From the Arbutus team, a grandly recreated Gallic brasserie, a couple of minutes walk from Charing Cross; a day-one visit revealed it to be a quality operation – indeed, its ‘offer’ would arguably be better if it were rather less ambitious.

The popular team behind Arbutus and Wild Honey – who’ve stormed the capital in the last few years with their brand of gutsy dishes at reasonable prices – are responsible for this Covent Garden newcomer. This new two-floor site – once a ‘Pitcher & Piano’ – is massively larger than either of the other ventures. They have spent a lot of money to create a Central Casting-perfect Gallic brasserie, of the type that needs scuffing up, to give the impression that it’s been there for 100 years, rather than – as when we visited – 100 minutes.

As we are faces familiar to the management, we were inevitably glad-handed as the occasion demanded, yet it became clear our lack of anonymity would make no difference where service was concerned. Legions of charming, smartly dressed waiters and waitresses hopped from foot to foot or milled about in a scene of well-meaning chaos. At least we knew it was 50% off the food in the early days, so we were going to have to be kind about any longeurs (of which there were many).

Our meal got off to a cracking start with a Herefordshire snail and bacon pie of a type that made you nostalgic for the childhood most people never had in that bit of border country. A guest, however, was not blown away by his Autumn wild mushrooms and Clarence Court poached egg on toast. (Do the sort of eggs you can buy in Waitrose really need a name check?)

Fast forward 40 minutes, and the mains arrive: Lapin à la moutarde, and Elwy Valley lamb from the Josper Charcoal Grill. (Enough information already!) The rabbit, unfortunately, was rather like the snail and bacon pie, but creamy to excess, and so comfortingly authentic. The lamb, though, was slightly chewy and not particularly well-seasoned. A pudding of Pain perdu with Cox apples was fine, without being memorable. Coffee was excellent (as was the bread we’d enjoyed at the start of the meal).

Serving classic gutsy traditional fare within a few short steps of Terroirs invites comparisons, not initially at least entirely favourable. And though the menu here is long, wide-ranging and with a few cheaper soups and terrines, it’s all – at least in our humble opinion – a bit overwrought for a brasserie, with few plain and simple (and truly inexpensive) options. Où sont les steak/frites d’antan? The wine list is also well behind the more established operation.

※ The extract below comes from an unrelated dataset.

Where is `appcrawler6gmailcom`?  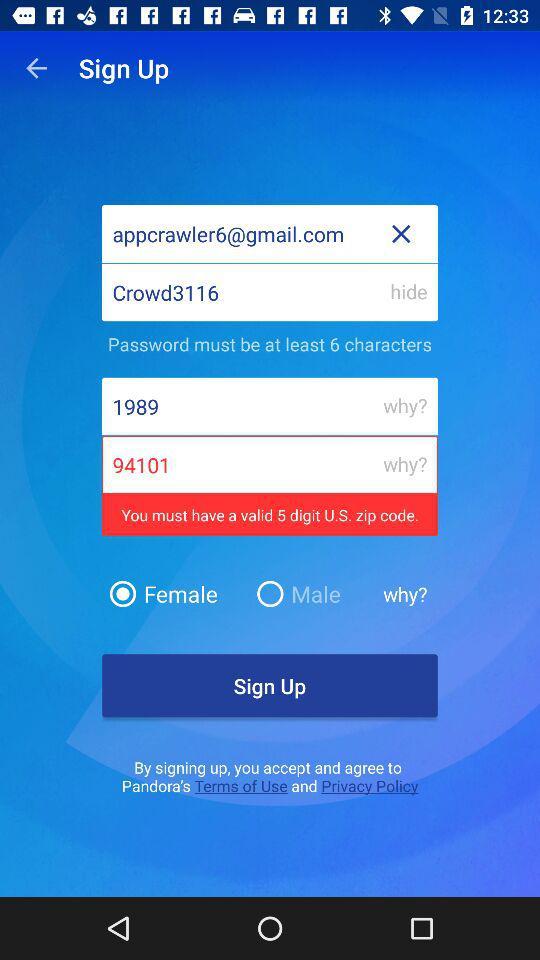 appcrawler6gmailcom is located at coordinates (270, 233).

These are not necessarily fatal concerns. The place – with its antiqued mirrors, shining rails, mosaic floor and very well-spaced tables (for the time being) feels great, and the service is clearly entirely well-meaning And, as we know only too well, this part of the West End is still devoid of too many choices. This is a comfortable, quality venue, which – once the teething problems are sorted out – could well become a Theatreland classic.